Nas suas representações, esquivando-se do horror e de todos níveis de indecência, da miséria, da leviandade e da consternação, o autor elege o Homem e a geográfica como fragmentos de uma narrativa escassa: na forma e no procedimento.

Dito de outro modo, Languana põe a rosa no lugar da arma, a sensualidade na ganância, a nudez na imperfeição e a infância no caos, até porque Nadine Gordimer prevê: “os psicólogos dizem que as brincadeiras das crianças são um longo ensaio para a vida”.

A partir dos seus Jardins de sonhos, o artista fixa projectos sintécticos sobre as coisas que realmente importam, intersectando, em geral, a abstracção das suas aguarelas sobre papel e a realidade envolvente.

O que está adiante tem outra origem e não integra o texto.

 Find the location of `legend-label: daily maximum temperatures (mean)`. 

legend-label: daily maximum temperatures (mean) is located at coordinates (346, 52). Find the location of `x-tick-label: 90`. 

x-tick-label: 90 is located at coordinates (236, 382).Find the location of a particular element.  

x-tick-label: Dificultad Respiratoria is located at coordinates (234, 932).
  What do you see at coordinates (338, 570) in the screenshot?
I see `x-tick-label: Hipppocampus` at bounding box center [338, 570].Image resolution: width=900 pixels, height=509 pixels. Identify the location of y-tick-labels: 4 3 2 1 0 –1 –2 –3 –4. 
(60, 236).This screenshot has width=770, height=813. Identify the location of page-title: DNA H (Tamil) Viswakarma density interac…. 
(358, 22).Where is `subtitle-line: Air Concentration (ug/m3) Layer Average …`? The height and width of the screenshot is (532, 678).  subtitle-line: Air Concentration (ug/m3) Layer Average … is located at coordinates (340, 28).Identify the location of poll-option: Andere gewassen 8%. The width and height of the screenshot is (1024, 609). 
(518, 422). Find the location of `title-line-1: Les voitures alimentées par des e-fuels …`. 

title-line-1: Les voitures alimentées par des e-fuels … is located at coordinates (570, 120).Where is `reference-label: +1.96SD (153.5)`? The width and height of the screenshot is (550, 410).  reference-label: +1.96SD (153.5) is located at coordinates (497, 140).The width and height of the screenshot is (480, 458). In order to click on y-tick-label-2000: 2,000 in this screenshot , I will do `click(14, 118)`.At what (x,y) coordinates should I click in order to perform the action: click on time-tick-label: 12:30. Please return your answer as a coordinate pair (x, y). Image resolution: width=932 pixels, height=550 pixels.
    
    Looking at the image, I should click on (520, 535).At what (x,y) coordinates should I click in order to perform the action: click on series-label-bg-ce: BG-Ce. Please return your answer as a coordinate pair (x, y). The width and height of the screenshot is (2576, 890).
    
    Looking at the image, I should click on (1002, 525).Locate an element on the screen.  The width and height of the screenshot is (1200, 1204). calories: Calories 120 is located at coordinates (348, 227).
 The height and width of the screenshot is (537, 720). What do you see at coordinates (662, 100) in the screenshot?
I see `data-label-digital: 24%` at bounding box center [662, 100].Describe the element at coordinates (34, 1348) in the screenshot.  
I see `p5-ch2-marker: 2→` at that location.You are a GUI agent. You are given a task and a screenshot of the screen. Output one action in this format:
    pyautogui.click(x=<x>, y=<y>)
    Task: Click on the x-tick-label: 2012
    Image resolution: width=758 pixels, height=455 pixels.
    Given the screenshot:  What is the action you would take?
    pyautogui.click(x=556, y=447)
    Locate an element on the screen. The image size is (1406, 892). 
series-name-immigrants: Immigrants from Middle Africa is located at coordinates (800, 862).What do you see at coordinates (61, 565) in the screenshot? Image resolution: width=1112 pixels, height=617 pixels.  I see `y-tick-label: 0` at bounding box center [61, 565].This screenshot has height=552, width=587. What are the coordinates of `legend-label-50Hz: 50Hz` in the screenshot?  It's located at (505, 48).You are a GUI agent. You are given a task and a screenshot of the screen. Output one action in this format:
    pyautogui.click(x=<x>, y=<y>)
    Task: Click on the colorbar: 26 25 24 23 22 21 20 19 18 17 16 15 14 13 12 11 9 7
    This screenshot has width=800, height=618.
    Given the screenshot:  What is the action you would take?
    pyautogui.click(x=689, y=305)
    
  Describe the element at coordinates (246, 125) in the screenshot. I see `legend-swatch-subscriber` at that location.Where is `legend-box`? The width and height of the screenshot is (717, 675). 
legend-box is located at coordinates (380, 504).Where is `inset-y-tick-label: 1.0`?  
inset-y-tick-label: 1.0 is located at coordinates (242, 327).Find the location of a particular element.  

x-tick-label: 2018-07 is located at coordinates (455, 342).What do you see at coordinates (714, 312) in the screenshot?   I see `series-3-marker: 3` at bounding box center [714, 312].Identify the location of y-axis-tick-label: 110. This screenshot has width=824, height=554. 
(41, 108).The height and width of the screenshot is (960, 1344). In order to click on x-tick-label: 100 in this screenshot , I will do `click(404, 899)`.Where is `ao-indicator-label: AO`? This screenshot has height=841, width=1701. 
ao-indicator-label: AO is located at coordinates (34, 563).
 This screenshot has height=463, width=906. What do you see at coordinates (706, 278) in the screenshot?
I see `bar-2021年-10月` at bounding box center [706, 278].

No seu conjunto, telas como “Esmola”, “Encontro de compadres”, “Todos de costas voltadas” e “A cadeira de leite e mel” reflectem o misticismo de um povo tradicional-animista, que encara a razão e a crença no mesmo nível de complementaridade.

Não obstante as frivolidades de algumas molduras, nas escolhas técnicas do tipo de material e nos acabamentos, às vezes com o papel mal esticado, Jardins de sonhos apresenta um autor sensível à configuração de um ecossistema suportado pelos distintos anseios do Homem. Com a excepção dos jogos de equilíbrio igualmente sustentados pelo carácter narrativo das telas, em Languana nada é total. Ao artista importa mais sugerir, com a coerência daí resultante, do que definir. Quiçá por isso, em algumas ocasiões, nota-se uma vaga de substâncias que, aparentemente, se consolida com tinta-da-china e com técnica mista. Nesses casos, a cor, enquanto elemento vibrante, desaparece. Há-de ser por essa razão que as telas “Cão de guia”, “Apocalipse”, “Brincadeira de criança” instauram uma atmosfera melancólica, em que a incerteza relativamente ao futuro das figurações é dominante. Naquelas três telas a preto e banco, Languana, como Amin Maalouf, parece subscrever que “o homem é tão vulnerável perante o Destino que mais não pode do que ligar-se a objectos rodeados de mistério”.

Finalmente, nas suas variadas estruturas e proporções, com ou sem mistérios, as obras de Languana são bifurcações do ser colectivo, a textura de um fiel jardineiro que, em silêncio, encontra nas artes plásticas a particularidade de intervir no seu território físico. Para o efeito, o artista inventa flores, fragmenta e distorce, recria e modifica, propondo, assim, uma realidade consentida e inadiável.

 

Título da exposição: Jardins de sonhos

Autor: Languana

Galeria: Fundação Fernando Leite Couto

Classificação: 17

 

* Título e excerto original de Jorge Luís Borges, in Ficções.